Publications: Notes at the Margin

Misled by Models, Impending Impact of Vulture Capitalists, and More Than Enough Futures Contracts (May 1, 2017)


This report addresses three separate topics. First, refiners, OPEC, and most of the world have been misled by models, modelers, and the forecasters using the models. Refiner profits will fall well short of predicted levels over the year because firms have been fooled by optimistic fuel consumption forecasts, particularly in the United States. Crude prices will be pulled down by the decline in product use.


The second part of the report addresses the impact that hovering vulture capitalists will have on long-term investment in oil. On Saturday, The New York Times reported that a major investment manager that invests almost $300 billion for pension funds, sovereign wealth funds, and individuals had aggressively worked with hedge funds and others to force changes in policy at Whole Foods, a major high-end grocer in the US. The action may portend similar attacks on any multinational oil company listed on the US or European equity exchanges that is contemplating large, long-term investments. This increased investor activism will likely prevent the majors from engaging in the type of projects they have historically undertaken.


Finally, we remind readers of the work by academics on the ideal size of futures markets.
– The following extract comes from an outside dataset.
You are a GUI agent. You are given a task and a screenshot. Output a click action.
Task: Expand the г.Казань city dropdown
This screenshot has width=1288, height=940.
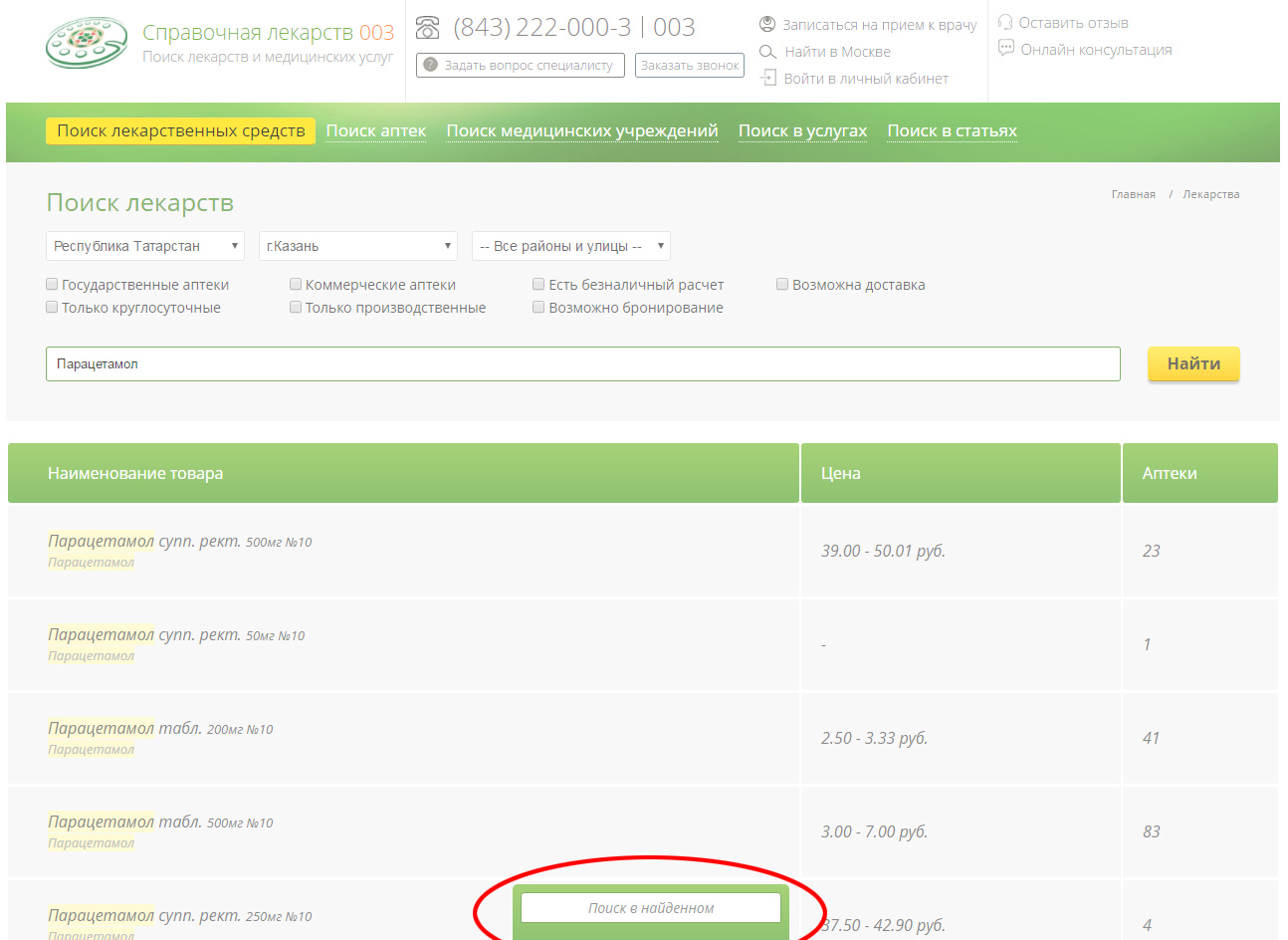point(357,246)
A misleading article in Financial Times suggests that the crude oil futures market was suffering because the number of contracts deliverable in three or four years has declined more than seventy-five percent as the market grew forty percent. The FT author concludes that the focus has shifted to the short term. This is nonsense. As noted below, academics have written often and traders have demonstrated that buyers and sellers do better when there are fewer contracts and greater open interest and liquidity. The shape of the price curve also matters.